**Record extracts**:
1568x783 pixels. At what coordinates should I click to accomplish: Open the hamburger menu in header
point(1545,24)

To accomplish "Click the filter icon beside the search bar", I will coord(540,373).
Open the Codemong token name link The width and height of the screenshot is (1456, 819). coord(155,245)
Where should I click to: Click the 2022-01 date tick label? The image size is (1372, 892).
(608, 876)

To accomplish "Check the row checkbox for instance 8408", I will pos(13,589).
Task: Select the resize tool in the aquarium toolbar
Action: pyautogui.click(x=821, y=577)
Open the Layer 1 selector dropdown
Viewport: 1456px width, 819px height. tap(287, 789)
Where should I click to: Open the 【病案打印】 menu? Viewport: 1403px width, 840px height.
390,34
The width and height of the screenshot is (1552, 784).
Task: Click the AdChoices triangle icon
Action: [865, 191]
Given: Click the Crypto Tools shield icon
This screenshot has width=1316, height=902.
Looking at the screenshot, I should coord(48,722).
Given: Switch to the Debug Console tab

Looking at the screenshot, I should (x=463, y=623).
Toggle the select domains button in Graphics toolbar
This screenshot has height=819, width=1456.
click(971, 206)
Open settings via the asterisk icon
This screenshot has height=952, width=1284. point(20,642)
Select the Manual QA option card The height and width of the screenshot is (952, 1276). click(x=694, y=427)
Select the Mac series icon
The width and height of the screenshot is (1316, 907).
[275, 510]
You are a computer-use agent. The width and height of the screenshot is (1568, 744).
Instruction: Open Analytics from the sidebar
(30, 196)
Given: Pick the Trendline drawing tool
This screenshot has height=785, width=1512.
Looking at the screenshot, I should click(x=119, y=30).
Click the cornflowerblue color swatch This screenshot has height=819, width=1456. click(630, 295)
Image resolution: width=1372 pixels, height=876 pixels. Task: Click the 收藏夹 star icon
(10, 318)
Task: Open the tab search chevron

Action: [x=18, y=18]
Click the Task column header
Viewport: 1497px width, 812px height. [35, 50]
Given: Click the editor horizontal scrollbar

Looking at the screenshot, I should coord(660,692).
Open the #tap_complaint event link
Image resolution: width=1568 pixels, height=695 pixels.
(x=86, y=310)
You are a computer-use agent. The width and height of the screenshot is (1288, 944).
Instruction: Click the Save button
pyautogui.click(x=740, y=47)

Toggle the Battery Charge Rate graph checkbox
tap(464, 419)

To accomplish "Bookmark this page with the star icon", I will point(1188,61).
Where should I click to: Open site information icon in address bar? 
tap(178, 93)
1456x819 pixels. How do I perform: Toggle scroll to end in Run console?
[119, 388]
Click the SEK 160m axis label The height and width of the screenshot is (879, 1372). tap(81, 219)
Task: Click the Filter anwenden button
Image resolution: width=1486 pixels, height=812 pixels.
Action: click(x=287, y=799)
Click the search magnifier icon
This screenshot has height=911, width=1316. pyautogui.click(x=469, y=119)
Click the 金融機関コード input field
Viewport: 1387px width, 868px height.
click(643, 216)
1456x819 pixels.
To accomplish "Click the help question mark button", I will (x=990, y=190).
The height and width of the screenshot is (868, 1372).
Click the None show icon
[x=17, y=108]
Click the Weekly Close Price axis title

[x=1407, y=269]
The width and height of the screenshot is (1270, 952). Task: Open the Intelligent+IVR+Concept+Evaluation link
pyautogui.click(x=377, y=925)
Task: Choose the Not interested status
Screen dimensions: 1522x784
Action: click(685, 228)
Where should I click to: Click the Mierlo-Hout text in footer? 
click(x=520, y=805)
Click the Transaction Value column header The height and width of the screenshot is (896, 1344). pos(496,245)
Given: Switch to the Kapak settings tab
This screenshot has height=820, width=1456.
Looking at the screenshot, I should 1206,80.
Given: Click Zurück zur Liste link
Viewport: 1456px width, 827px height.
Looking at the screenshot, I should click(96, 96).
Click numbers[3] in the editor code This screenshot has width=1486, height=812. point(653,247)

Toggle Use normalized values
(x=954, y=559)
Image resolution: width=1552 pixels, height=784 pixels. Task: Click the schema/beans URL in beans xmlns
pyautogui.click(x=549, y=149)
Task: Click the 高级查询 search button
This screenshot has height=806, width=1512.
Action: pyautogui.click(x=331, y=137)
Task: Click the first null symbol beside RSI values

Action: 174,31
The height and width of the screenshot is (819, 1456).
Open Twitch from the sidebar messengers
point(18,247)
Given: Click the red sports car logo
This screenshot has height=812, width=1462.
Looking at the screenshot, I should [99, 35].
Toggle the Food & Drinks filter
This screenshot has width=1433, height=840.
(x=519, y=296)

**What this task involves**: Everything above from the line containing "Given: Click the Crypto Tools shield icon" down to the line containing "Task: Click the Filter anwenden button" is to be transcribed exactly, with both of those lines included and nothing else added.

**Answer**:
Given: Click the Crypto Tools shield icon
This screenshot has width=1316, height=902.
Looking at the screenshot, I should coord(48,722).
Given: Switch to the Debug Console tab

Looking at the screenshot, I should (x=463, y=623).
Toggle the select domains button in Graphics toolbar
This screenshot has height=819, width=1456.
click(971, 206)
Open settings via the asterisk icon
This screenshot has height=952, width=1284. point(20,642)
Select the Manual QA option card The height and width of the screenshot is (952, 1276). click(x=694, y=427)
Select the Mac series icon
The width and height of the screenshot is (1316, 907).
[275, 510]
You are a computer-use agent. The width and height of the screenshot is (1568, 744).
Instruction: Open Analytics from the sidebar
(30, 196)
Given: Pick the Trendline drawing tool
This screenshot has height=785, width=1512.
Looking at the screenshot, I should click(x=119, y=30).
Click the cornflowerblue color swatch This screenshot has height=819, width=1456. click(630, 295)
Image resolution: width=1372 pixels, height=876 pixels. Task: Click the 收藏夹 star icon
(10, 318)
Task: Open the tab search chevron

Action: [x=18, y=18]
Click the Task column header
Viewport: 1497px width, 812px height. [35, 50]
Given: Click the editor horizontal scrollbar

Looking at the screenshot, I should coord(660,692).
Open the #tap_complaint event link
Image resolution: width=1568 pixels, height=695 pixels.
(x=86, y=310)
You are a computer-use agent. The width and height of the screenshot is (1288, 944).
Instruction: Click the Save button
pyautogui.click(x=740, y=47)

Toggle the Battery Charge Rate graph checkbox
tap(464, 419)

To accomplish "Bookmark this page with the star icon", I will point(1188,61).
Where should I click to: Open site information icon in address bar? 
tap(178, 93)
1456x819 pixels. How do I perform: Toggle scroll to end in Run console?
[119, 388]
Click the SEK 160m axis label The height and width of the screenshot is (879, 1372). tap(81, 219)
Task: Click the Filter anwenden button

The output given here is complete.